Metadata-Version: 2.1
Name: xraysink
Version: 1.1.0
Summary: Instrument asyncio Python for distributed tracing with AWS X-Ray.
Home-page: https://github.com/garyd203/xraysink
Keywords: AWS,XRay,python,asyncio,distributed-tracing
Author: Gary Donovan
Author-email: gazza@gazza.id.au
Requires-Python: >=3.6,<4.0
Classifier: Development Status :: 3 - Alpha
Classifier: Environment :: Web Environment
Classifier: Framework :: AsyncIO
Classifier: Intended Audience :: Developers
Classifier: License :: OSI Approved :: Apache Software License
Classifier: Natural Language :: English
Classifier: Operating System :: OS Independent
Classifier: Programming Language :: Python
Classifier: Programming Language :: Python :: 3
Classifier: Programming Language :: Python :: 3 :: Only
Classifier: Programming Language :: Python :: 3.6
Classifier: Programming Language :: Python :: 3.7
Classifier: Programming Language :: Python :: 3.8
Classifier: Programming Language :: Python :: 3.9
Classifier: Topic :: Software Development :: Libraries :: Application Frameworks
Classifier: Topic :: System :: Monitoring
Requires-Dist: aws_xray_sdk (>=2,<3)
Requires-Dist: wrapt (>=1.11,<2.0)
Project-URL: Documentation, https://github.com/garyd203/xraysink
Project-URL: Repository, https://github.com/garyd203/xraysink
Description-Content-Type: text/markdown

# xraysink (aka xray-asyncio)
Extra AWS X-Ray instrumentation to use distributed tracing with asyncio Python
libraries that are not (yet) supported by the official
[aws_xray_sdk](https://github.com/aws/aws-xray-sdk-python) library.


## Integrations Supported
* Generic ASGI-compatible tracing middleware for *any* ASGI-compliant web
  framework. This has been tested with:
  - [aiohttp server](https://docs.aiohttp.org/en/stable/)
  - [FastAPI](https://fastapi.tiangolo.com/)


## Installation
xraysink is distributed as a standard python package through
[pypi](https://pypi.org/), so you can install it with your favourite Python
package manager. For example:

    pip install xraysink 


## How to use

### FastAPI
Instrument incoming requests in your FastAPI web server by adding the `xray_middleware`. For example:

    # Basic asyncio X-Ray configuration
    xray_recorder.configure(context=AsyncContext(), service="my-cute-little-service")
    
    # Create a FastAPI app with various middleware
    app = FastAPI()
    app.add_middleware(MyTracingDependentMiddleware)  # Any middleware that is added earlier will have the X-Ray tracing context available to it
    app.add_middleware(BaseHTTPMiddleware, dispatch=xray_middleware)


### Background Tasks
If your process starts background tasks that make network calls (eg. to the
database or an API in another service), then each execution of one of those
tasks should be treated as a new X-Ray trace. Indeed, if you don't do so then
you will likely get context_missing errors.
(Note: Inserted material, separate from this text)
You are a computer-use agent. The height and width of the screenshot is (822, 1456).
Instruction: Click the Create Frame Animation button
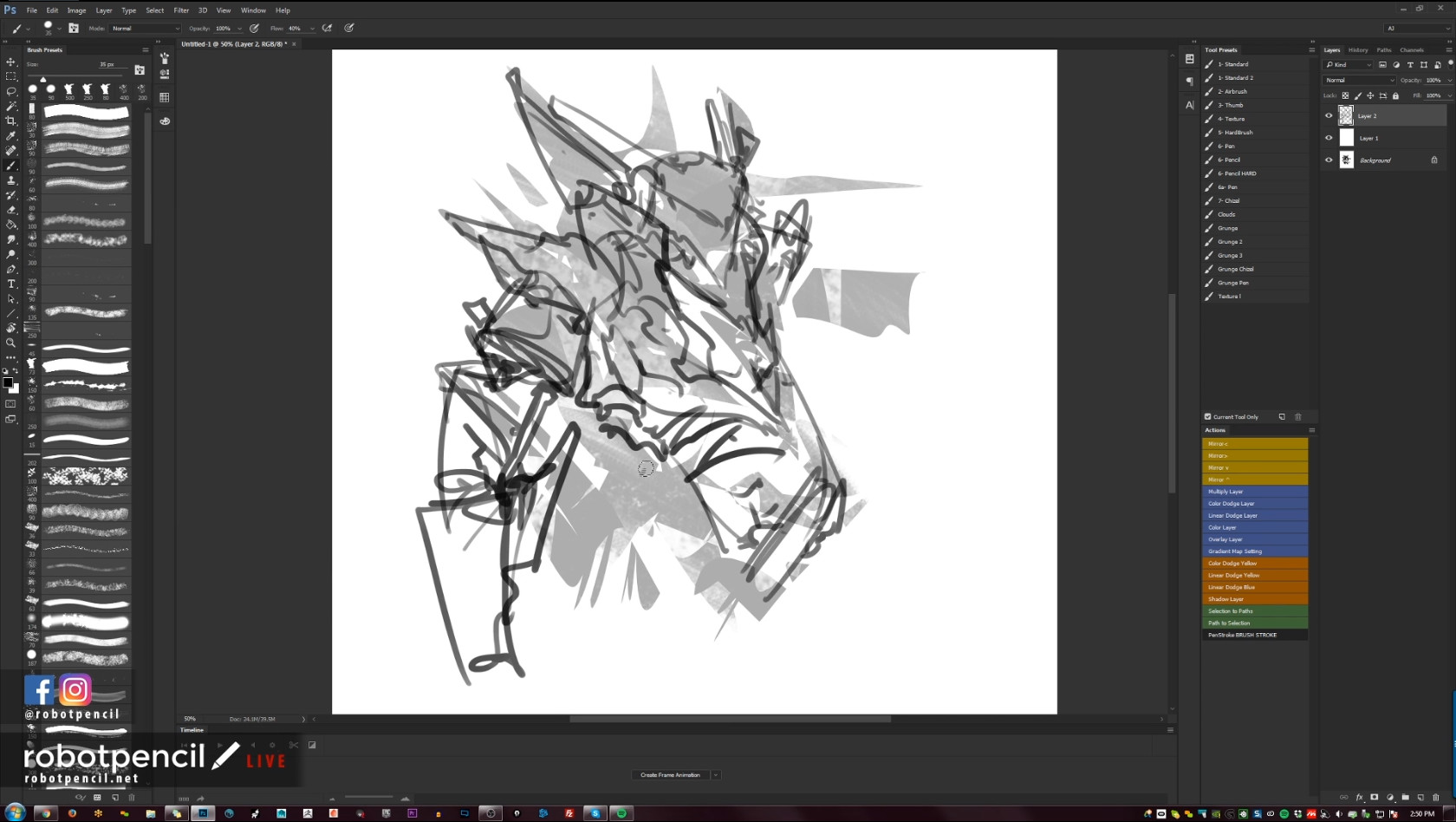pos(670,775)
An async function that implements a background task can be easily instrumented
using the `@xray_task_async()` decorator, like so:

    # Basic asyncio X-Ray configuration
    xray_recorder.configure(context=AsyncContext(), service="my-cute-little-service")
    
    # Any call to this function will start a new X-Ray trace
    @xray_task_async()
    async def cleanup_stale_tokens():
        await database.get_table("tokens").delete(age__gt=1)
    
    schedule_recurring_task(cleanup_stale_tokens)


### Process-Level Configuration
You can link your X-Ray traces to your CloudWatch Logs log records, which
enhances the integration with AWS CLoudWatch ServiceLens. Take the following
steps:

1.  Put the X-Ray trace ID into every log message. There is no convention for
    how to do this (it just has to appear verbatim in the log message
    somewhere), but if you are using structured logging then the convention is
    to use a field called `traceId`. Here's an example
    
        trace_id = xray_recorder.get_trace_entity().trace_id
        logging.getLogger("example").info("Hello World!", extra={"traceId": trace_id})

1.  Explicitly set the name of the CloudWatch Logs log group associated with
    your process. There is no general way to detect the Log Group from inside
    the process, hence it requires manual configuration.
    
        set_xray_log_group("/example/service-name")

Note that this feature relies on undocumented functionality, and is
[not yet](https://github.com/aws/aws-xray-sdk-python/issues/188)
supported by the official Python SDK.

## Licence
This project uses the Apache 2.0 licence, to make it compatible with
[aws_xray_sdk](https://github.com/aws/aws-xray-sdk-python), the
primary library for integrating with AWS X-Ray.